__Assignment__
Every entry needs to be reproduced exactly.

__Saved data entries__
******

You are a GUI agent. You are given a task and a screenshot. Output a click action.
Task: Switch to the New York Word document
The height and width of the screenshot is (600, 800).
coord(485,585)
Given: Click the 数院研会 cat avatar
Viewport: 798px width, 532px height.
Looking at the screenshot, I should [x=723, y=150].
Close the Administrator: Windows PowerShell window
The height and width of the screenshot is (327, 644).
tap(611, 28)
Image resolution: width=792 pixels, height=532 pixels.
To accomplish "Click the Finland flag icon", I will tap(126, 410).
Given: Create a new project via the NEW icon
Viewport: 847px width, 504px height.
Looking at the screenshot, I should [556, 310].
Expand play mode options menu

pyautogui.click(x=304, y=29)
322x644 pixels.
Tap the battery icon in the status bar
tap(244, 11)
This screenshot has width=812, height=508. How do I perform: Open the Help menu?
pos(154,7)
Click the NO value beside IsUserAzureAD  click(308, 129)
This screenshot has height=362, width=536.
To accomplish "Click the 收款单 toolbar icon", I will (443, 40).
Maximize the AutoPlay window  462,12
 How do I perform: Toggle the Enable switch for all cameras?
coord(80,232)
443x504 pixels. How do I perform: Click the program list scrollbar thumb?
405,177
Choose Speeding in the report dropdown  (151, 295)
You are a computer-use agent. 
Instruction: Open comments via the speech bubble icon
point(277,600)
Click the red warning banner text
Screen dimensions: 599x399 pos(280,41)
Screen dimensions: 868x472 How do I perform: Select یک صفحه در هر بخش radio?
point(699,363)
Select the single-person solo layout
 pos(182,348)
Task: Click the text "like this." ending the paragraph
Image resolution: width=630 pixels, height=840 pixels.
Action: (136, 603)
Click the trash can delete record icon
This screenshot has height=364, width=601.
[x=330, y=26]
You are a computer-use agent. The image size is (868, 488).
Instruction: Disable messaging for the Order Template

******

__Answer section__
You are a GUI agent. You are given a task and a screenshot. Output a click action.
Task: Switch to the New York Word document
The height and width of the screenshot is (600, 800).
coord(485,585)
Given: Click the 数院研会 cat avatar
Viewport: 798px width, 532px height.
Looking at the screenshot, I should [x=723, y=150].
Close the Administrator: Windows PowerShell window
The height and width of the screenshot is (327, 644).
tap(611, 28)
Image resolution: width=792 pixels, height=532 pixels.
To accomplish "Click the Finland flag icon", I will tap(126, 410).
Given: Create a new project via the NEW icon
Viewport: 847px width, 504px height.
Looking at the screenshot, I should [556, 310].
Expand play mode options menu

pyautogui.click(x=304, y=29)
322x644 pixels.
Tap the battery icon in the status bar
tap(244, 11)
This screenshot has width=812, height=508. How do I perform: Open the Help menu?
pos(154,7)
Click the NO value beside IsUserAzureAD  click(308, 129)
This screenshot has height=362, width=536.
To accomplish "Click the 收款单 toolbar icon", I will (443, 40).
Maximize the AutoPlay window  462,12
 How do I perform: Toggle the Enable switch for all cameras?
coord(80,232)
443x504 pixels. How do I perform: Click the program list scrollbar thumb?
405,177
Choose Speeding in the report dropdown  (151, 295)
You are a computer-use agent. 
Instruction: Open comments via the speech bubble icon
point(277,600)
Click the red warning banner text
Screen dimensions: 599x399 pos(280,41)
Screen dimensions: 868x472 How do I perform: Select یک صفحه در هر بخش radio?
point(699,363)
Select the single-person solo layout
 pos(182,348)
Task: Click the text "like this." ending the paragraph
Image resolution: width=630 pixels, height=840 pixels.
Action: (136, 603)
Click the trash can delete record icon
This screenshot has height=364, width=601.
[x=330, y=26]
You are a computer-use agent. The image size is (868, 488).
Instruction: Disable messaging for the Order Template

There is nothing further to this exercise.